| Data for the task |
----
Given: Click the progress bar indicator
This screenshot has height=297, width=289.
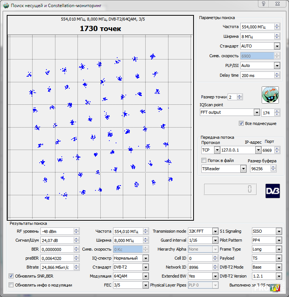Looking at the screenshot, I should click(x=230, y=190).
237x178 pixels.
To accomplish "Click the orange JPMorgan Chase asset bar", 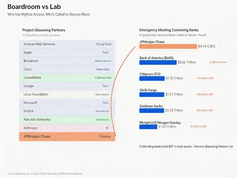I will pos(168,46).
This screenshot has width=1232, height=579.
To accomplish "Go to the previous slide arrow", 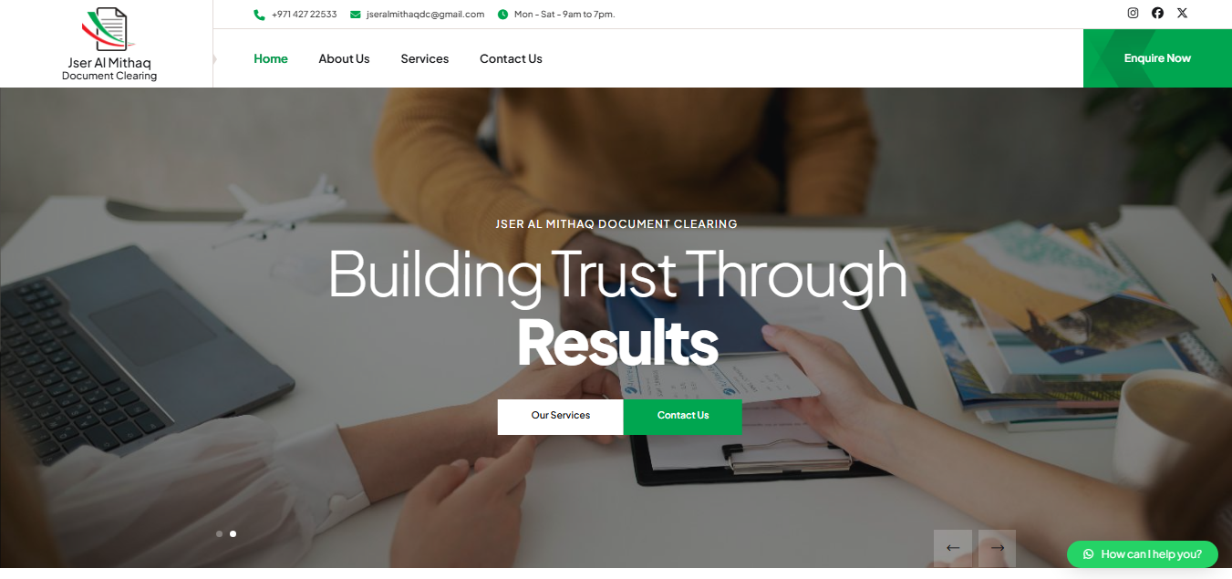I will 953,548.
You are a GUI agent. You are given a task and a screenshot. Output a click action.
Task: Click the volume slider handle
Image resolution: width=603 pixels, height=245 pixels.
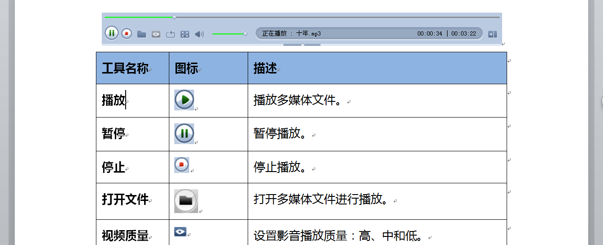click(245, 34)
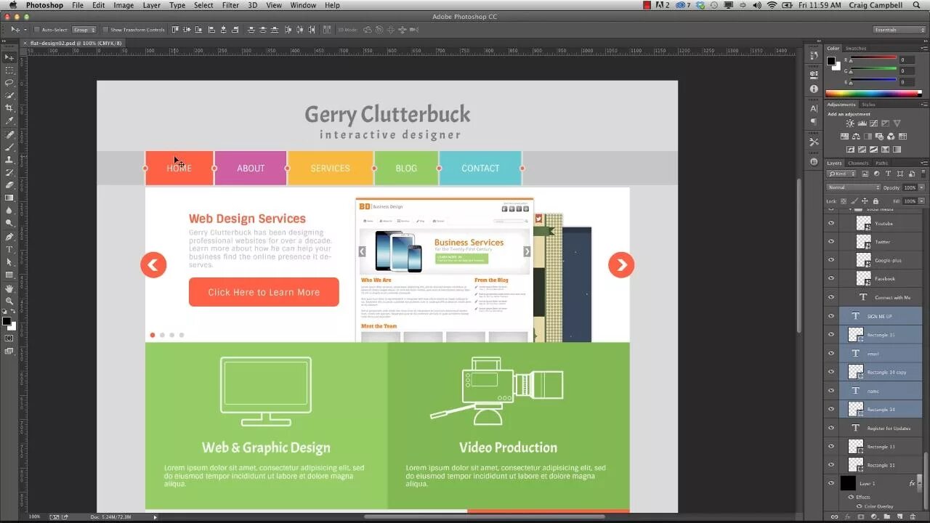Open the Info panel icon
The image size is (930, 523).
point(814,89)
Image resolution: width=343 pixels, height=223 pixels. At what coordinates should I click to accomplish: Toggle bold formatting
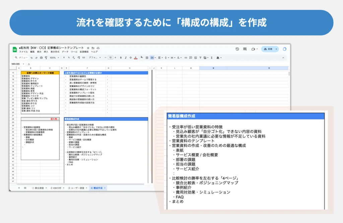(x=120, y=58)
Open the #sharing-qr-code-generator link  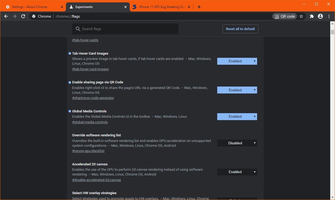tap(93, 98)
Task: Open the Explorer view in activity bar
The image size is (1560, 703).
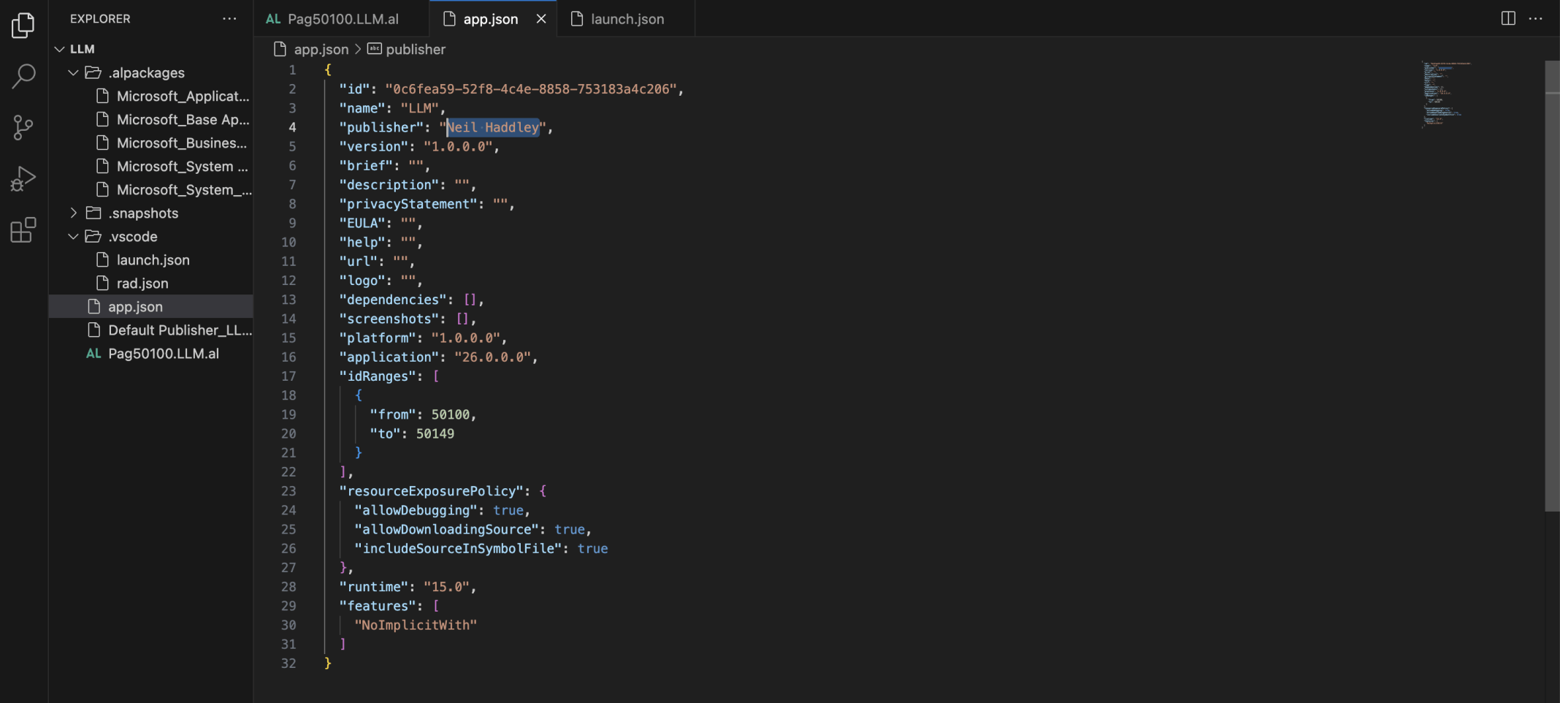Action: tap(23, 26)
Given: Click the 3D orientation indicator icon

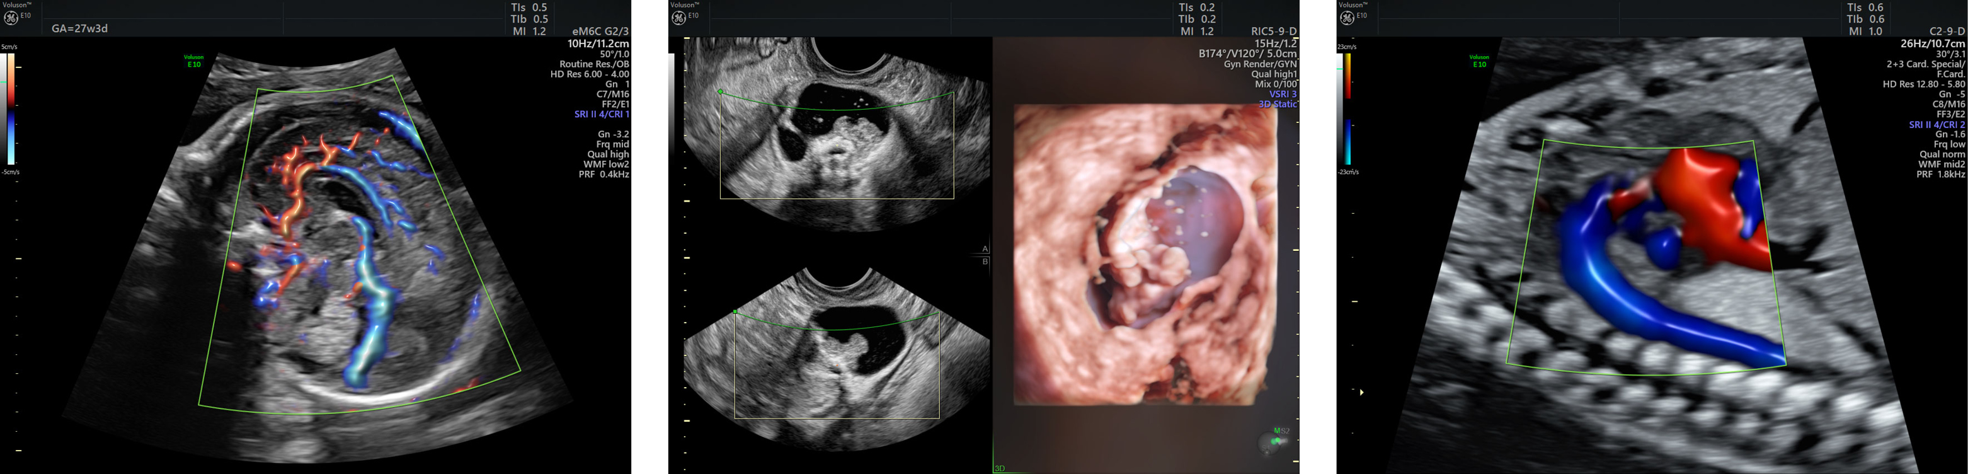Looking at the screenshot, I should 1274,440.
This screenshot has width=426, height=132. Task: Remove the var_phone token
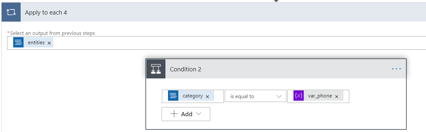click(x=337, y=96)
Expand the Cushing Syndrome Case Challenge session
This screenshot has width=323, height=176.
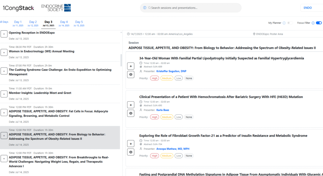(x=4, y=71)
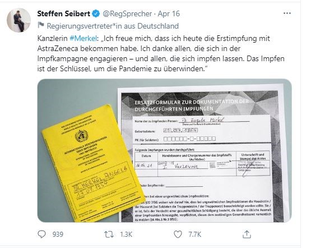Screen dimensions: 311x248
Task: Click the Apr 16 timestamp
Action: tap(169, 13)
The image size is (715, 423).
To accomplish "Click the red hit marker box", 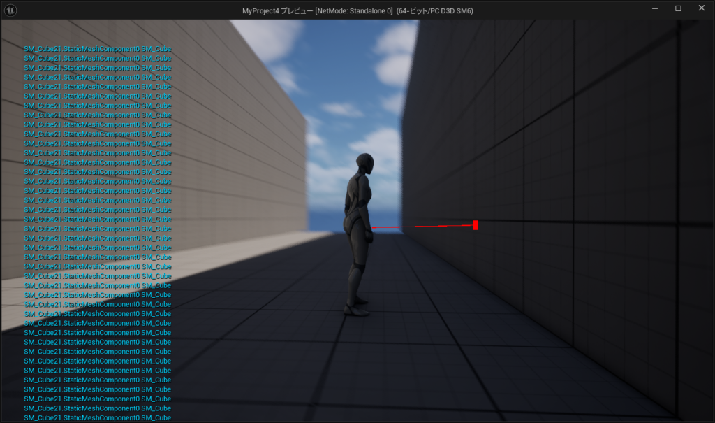I will [476, 225].
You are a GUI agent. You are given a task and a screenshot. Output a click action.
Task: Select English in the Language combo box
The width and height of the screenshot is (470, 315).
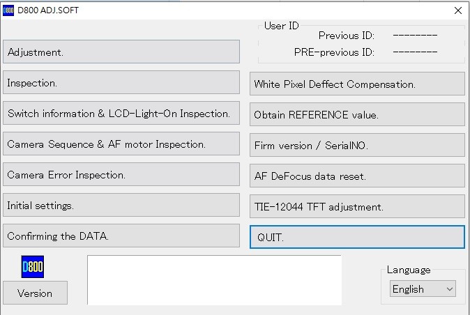click(423, 289)
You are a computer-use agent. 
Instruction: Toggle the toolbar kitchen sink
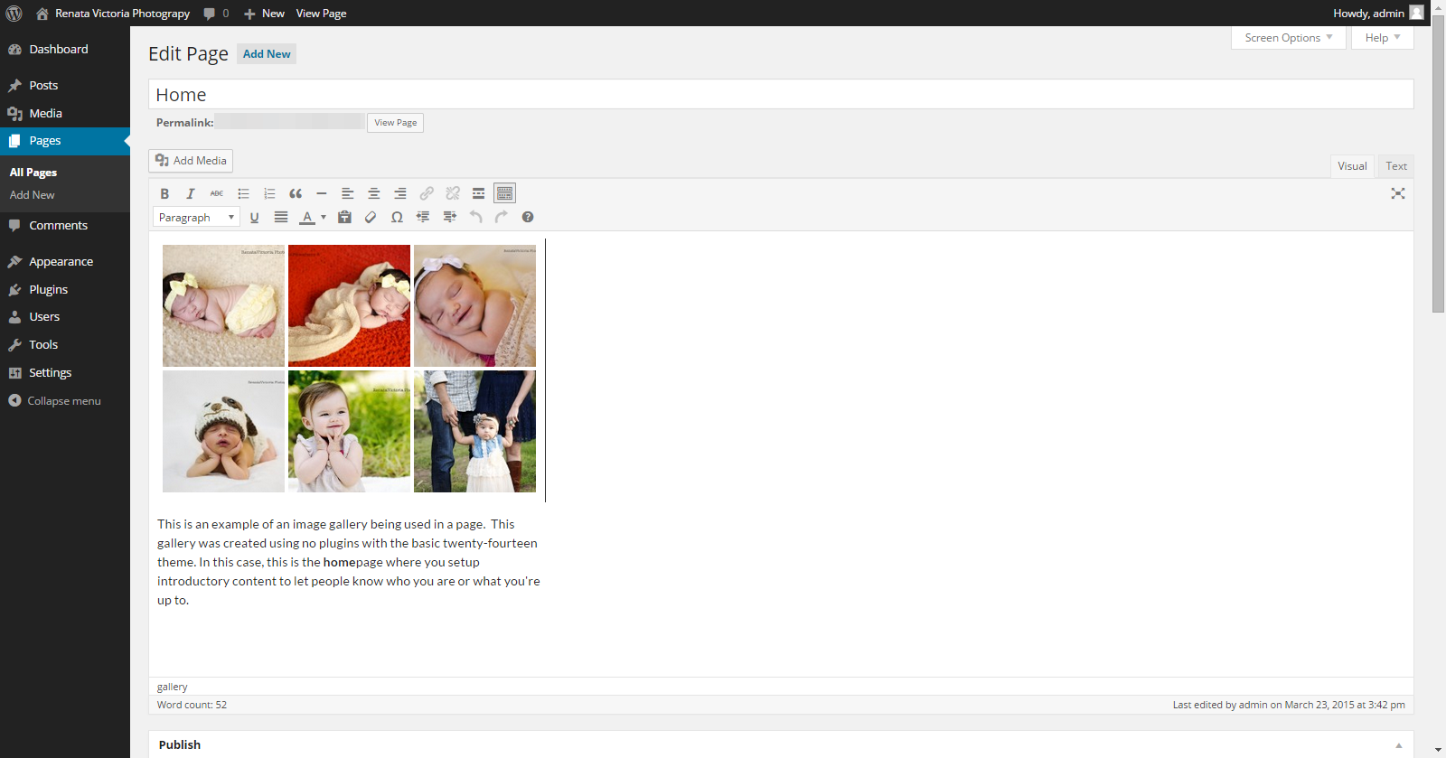coord(504,193)
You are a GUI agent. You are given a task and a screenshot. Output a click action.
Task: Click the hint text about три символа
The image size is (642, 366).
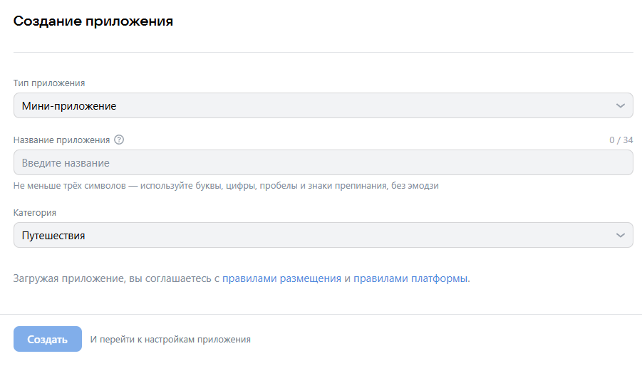tap(226, 186)
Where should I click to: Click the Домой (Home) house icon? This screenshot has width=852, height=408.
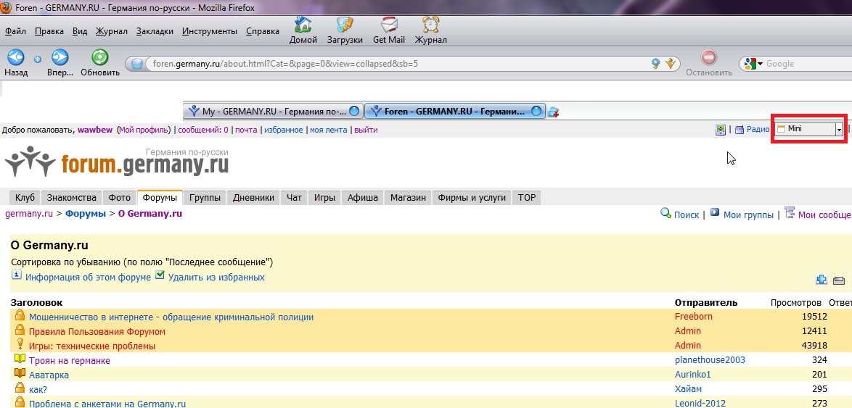pos(303,25)
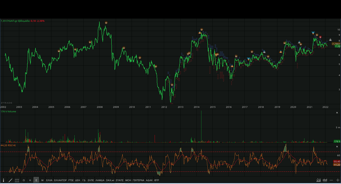Switch to the Ω timeframe
Viewport: 341px width, 184px height.
pos(24,180)
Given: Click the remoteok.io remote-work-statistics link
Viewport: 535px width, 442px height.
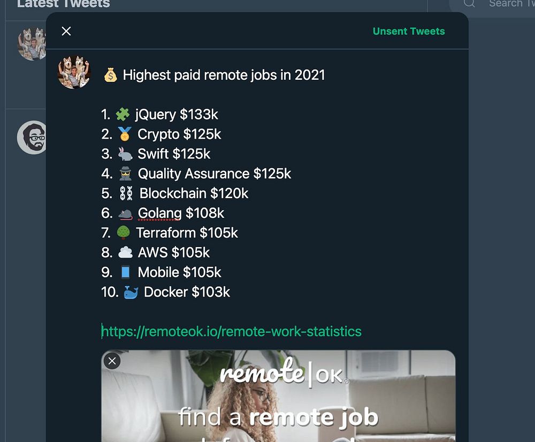Looking at the screenshot, I should 232,331.
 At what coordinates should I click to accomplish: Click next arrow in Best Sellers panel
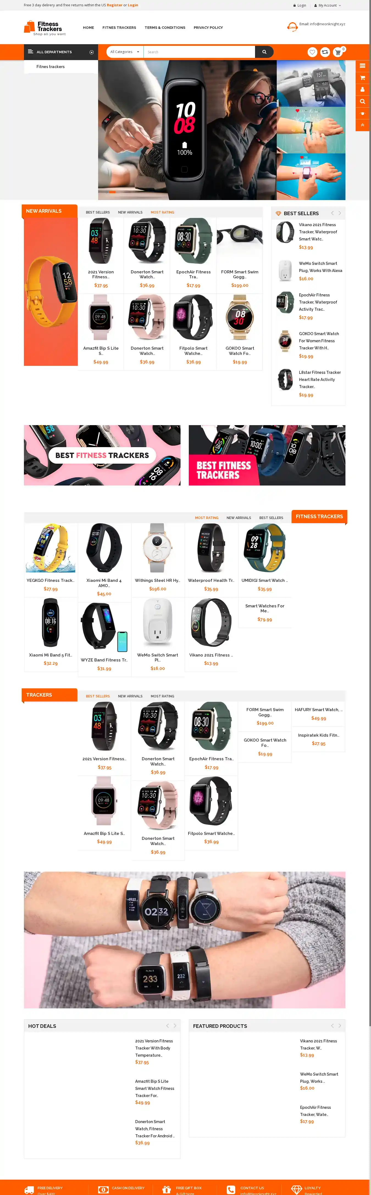(340, 213)
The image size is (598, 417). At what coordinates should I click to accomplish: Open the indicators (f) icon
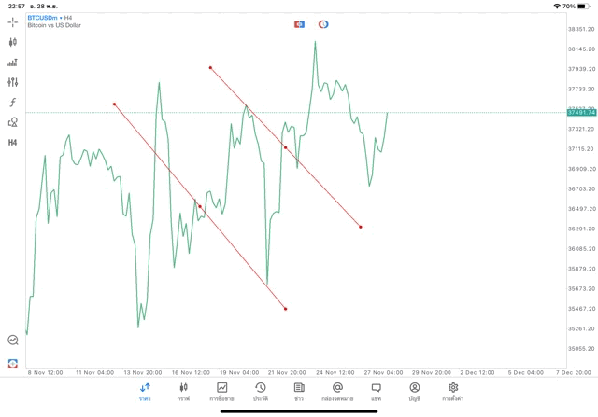12,102
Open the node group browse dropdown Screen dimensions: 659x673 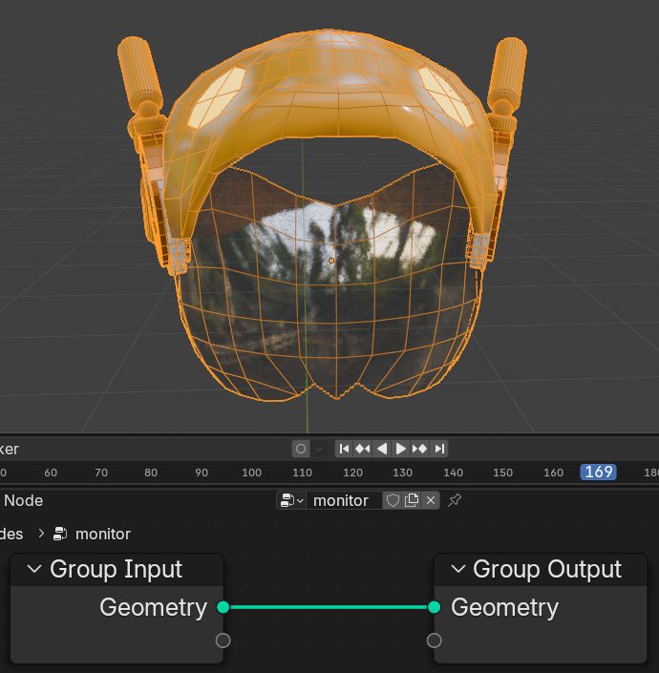pos(291,500)
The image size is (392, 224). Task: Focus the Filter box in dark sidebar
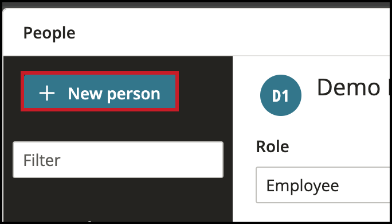118,160
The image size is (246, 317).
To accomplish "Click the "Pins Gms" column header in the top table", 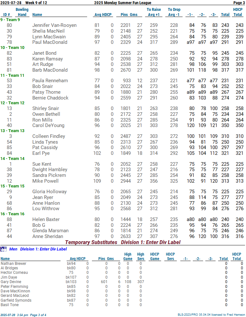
----
Your task is to repeat exactly the lines from the one containing "The image size is (246, 317)." through the end of the material, both included, and only those, without pictures.

The image size is (246, 317).
To accomplish "Click the "Pins Gms" column header in the top table", 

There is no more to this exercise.